Throughout his career, he has worked on the role of Wnt signalling in stem cells and cancer. His discoveries include TCF as the nuclear Wnt effector, the role of Wnt in adult stem cell biology and of Wnt pathway mutations in colon cancer, Lgr5 as a marker of multiple novel types of adult stem cells and as receptor for the Wnt-amplifying R-spondins, and –finally- a method to grow ever-expanding mini-organs (‘organoids’) from Lgr5 stem cells derived from a range of healthy or diseased human tissues. This has led to over 600 publications and >70,000 citations.
Hans Clevers is member of the Royal Netherlands Academy of Arts and Sciences (2000), of the American Academy of Arts and Sciences (2012) and the National Academy of Sciences of the USA (2014), the Academie des Sciences (2016) and the Orden pour le Merite der Wisschschaften und Kuenste (2017).
He is the recipient of multiple awards, including the Dutch Spinoza Award in 2001, the Swiss Louis Jeantet Prize in 2004, the German Meyenburg Cancer Research Award in 2008, the German Ernst Jung-Preis für Medizin in 2011, the French Association pour la Recherche sur le Cancer (ARC) Léopold Griffuel Prize, the Heineken Prize (2012), the Breakthrough Prize in Life Sciences (2013), the 2015 ISSCR McEwen Award for Innovation and the Academy Professor Prize (2015), and the Körber European Science Prize (2016). He is Chevalier de la Legion d’Honneur since 2005, Knight in the Order of the Netherlands Lion since 2012 and German prize.
Speech title & Synopsis
The intestinal epithelium is the most rapidly self-renewing tissue in adult mammals. We originally defined Lgr5 as a Wnt target gene, transcribed in colon cancer cells. Two knock-in alleles revealed exclusive expression of Lgr5 in cycling, columnar cells at the crypt base. Using lineage tracing experiments in adult mice, we found that these Lgr5+ve crypt base columnar cells (CBC) generated all epithelial lineages throughout life, implying that they represent the stem cell of the small intestine and colon. Lgr5 was subsequently found to represent an exquisitely specific, yet 'generic' marker for active epithelial stem cells in essentially all organs.

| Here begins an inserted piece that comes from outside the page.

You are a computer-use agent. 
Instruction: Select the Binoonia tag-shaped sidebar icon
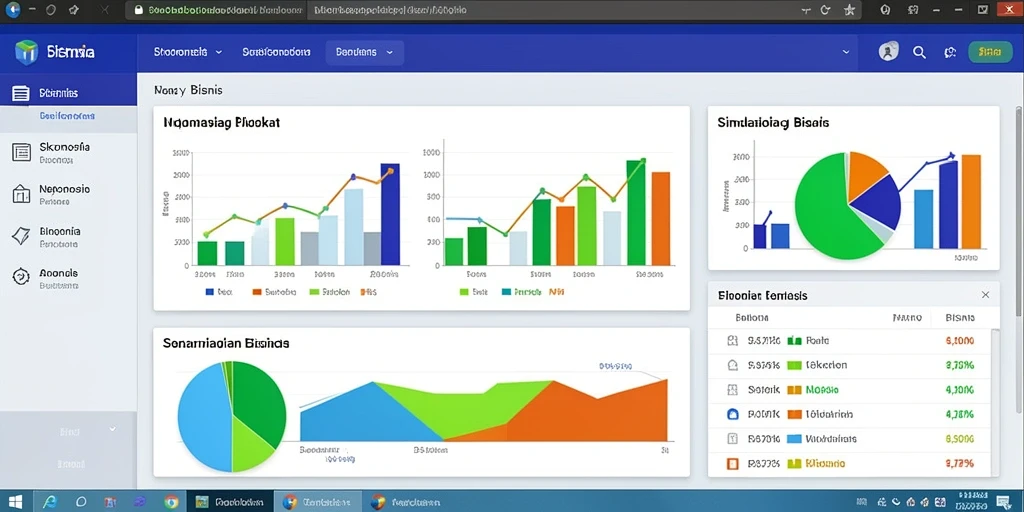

Single sorted Lgr5+ve stem cells can initiate ever-expanding crypt-villus organoids, or so called 'mini-guts' in 3D culture. The technology is based on the observation that Lgr5 is the receptor for a potent stem cell growth factor, R-spondin. Similar 3D cultures systems have been developed for the Lgr5+ve stem cells of human stomach, liver, pancreas, breast etc. Using CRISPR/Cas9 technology, genes can be efficiently modified in organoids of various origins. Organoid technology opens a range of avenues for the study of development, physiology and disease, for drug development and for personalized medicine. In the long run, cultured mini-organs may replace transplant organs from donors and hold promise in gene therapy.